* HOW TO COMPLETE THIS TASK *
Whenever a line in the data holds the string "resolution", copy that line.

(Records contained in a dataset)
··········

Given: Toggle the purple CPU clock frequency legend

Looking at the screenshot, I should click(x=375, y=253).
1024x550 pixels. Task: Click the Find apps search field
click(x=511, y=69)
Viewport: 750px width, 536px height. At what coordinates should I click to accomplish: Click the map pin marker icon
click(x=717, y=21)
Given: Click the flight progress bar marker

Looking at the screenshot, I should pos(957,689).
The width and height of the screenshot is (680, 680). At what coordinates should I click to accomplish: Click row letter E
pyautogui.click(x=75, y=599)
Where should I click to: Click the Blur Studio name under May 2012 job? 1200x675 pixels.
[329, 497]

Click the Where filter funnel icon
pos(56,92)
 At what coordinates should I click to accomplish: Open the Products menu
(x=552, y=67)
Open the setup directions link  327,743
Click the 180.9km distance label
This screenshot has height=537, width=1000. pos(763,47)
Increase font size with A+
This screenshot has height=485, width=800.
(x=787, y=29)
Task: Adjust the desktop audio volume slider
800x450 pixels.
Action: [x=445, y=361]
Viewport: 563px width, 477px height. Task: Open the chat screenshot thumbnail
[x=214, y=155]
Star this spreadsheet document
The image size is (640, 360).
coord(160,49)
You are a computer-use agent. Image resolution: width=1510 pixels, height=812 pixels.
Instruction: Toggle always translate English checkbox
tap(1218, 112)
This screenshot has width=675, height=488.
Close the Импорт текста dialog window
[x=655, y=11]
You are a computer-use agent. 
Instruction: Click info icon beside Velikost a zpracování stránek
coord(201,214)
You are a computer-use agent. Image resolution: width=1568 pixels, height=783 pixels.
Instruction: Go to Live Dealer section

··········

* TASK SOLUTION *
You are a computer-use agent. Image resolution: width=1510 pixels, height=812 pixels.
You are a computer-use agent. Image resolution: width=1568 pixels, height=783 pixels.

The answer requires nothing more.